Поголовье альпака в США выросло с 2 тыс. особей в 1991 году до 19 тыс. в 1998-м и 62 тыс. в 2004-м. Цены на них с 2001 по 2004 год увеличились примерно в два раза, достигнув $25 тыс. за животное. Это при том, что в Южной Америке они не изменились, так что разница с США превысила 800%. По подсчетам американских ученых, чтобы производство шерсти было рентабельным, альпака нужно покупать не дороже $300 за особь. Причиной роста цен мог быть запрет на импорт альпака, введенный якобы из-за угрозы переноса заболеваний, но запрета на импорт их шерсти не существовало. Отрыв стоимости инвестиционного актива от стоимости денежных потоков, которые можно из него извлечь,— верный признак пузыря.
В 2005 году цены на альпака начали падать — новоиспеченные фермеры наконец поняли, что доходы от продажи шерсти ниже обещанных рекламой (в ней указывалась цена на шерсть более качественную), а затраты, напротив, выше декларированных.
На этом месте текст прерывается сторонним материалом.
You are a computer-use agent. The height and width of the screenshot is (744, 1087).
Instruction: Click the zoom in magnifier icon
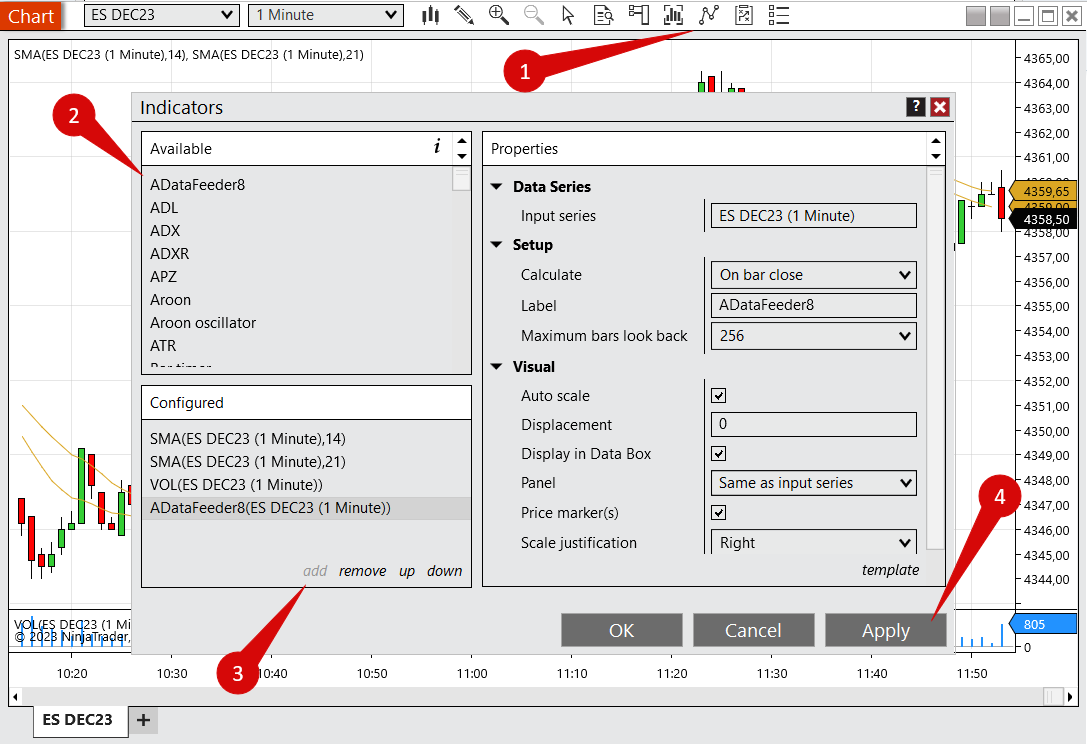coord(498,15)
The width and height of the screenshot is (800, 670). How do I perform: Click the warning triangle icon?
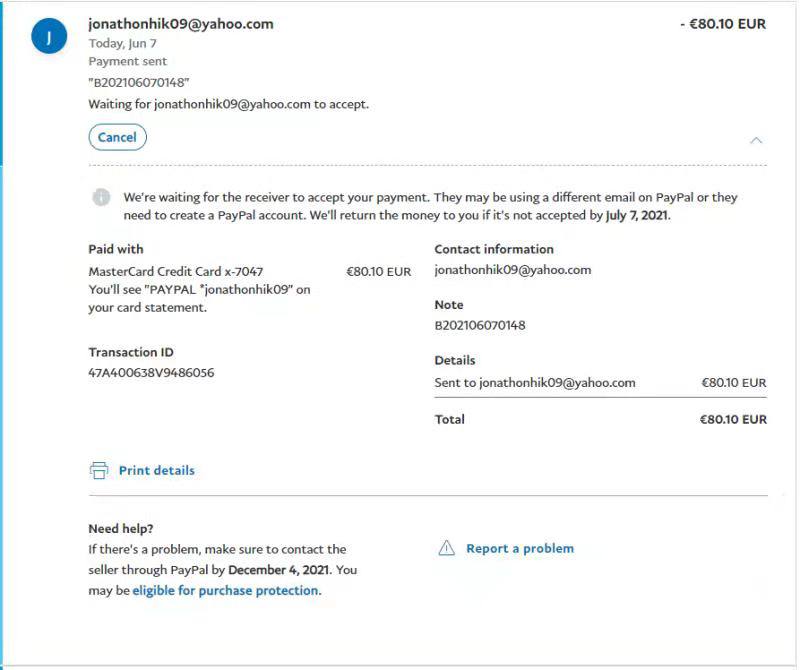coord(446,548)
Оказалось, что в рекламных роликах и статьях потенциальные затраты на содержание альпака были занижены почти вдвое: говорилось о $169 в год на животное, а получалось около $308, из них $100 уходило на борьбу с паразитами и вакцинацию. К 2009 году цена альпака снизилась примерно на 50%, то есть вернулась к уровню, существовавшему до бума. В 2008-м я оправляла детей в "пионерлагерь" в штате Нью-Йорк, чтобы они попрактиковались в английском. На территории лагеря паслись альпака. Тогда это вызвало недоумение, а теперь я понимаю, откуда они там взялись.
19 октября 2012 года газета Animal People сообщила: 15 тыс. брошенных эму умирают от голода и жажды только в одном индийском штате Тамилнад — вот результат длившейся пять лет инвестиционной лихорадки. Управляющий директор крупной компании по выращиванию эму — Susi Emu Farms пустился в бега, когда власти штата обвинили его в мошенничестве в отношении 12 тыс. мелких инвесторов, которым было обещано быстрое обогащение на мясе и жире эму. Susi Emu Farms организовала классическую пирамиду: фермеры, выращивавшие страусов по контракту с компанией, продавали доли участия в проекте пассивным инвесторам под обещание высокой доходности. Премьер-министр Тамилнада выделил $187 тыс. на корм для никому больше не нужных птиц. Этого, конечно, надолго не хватит.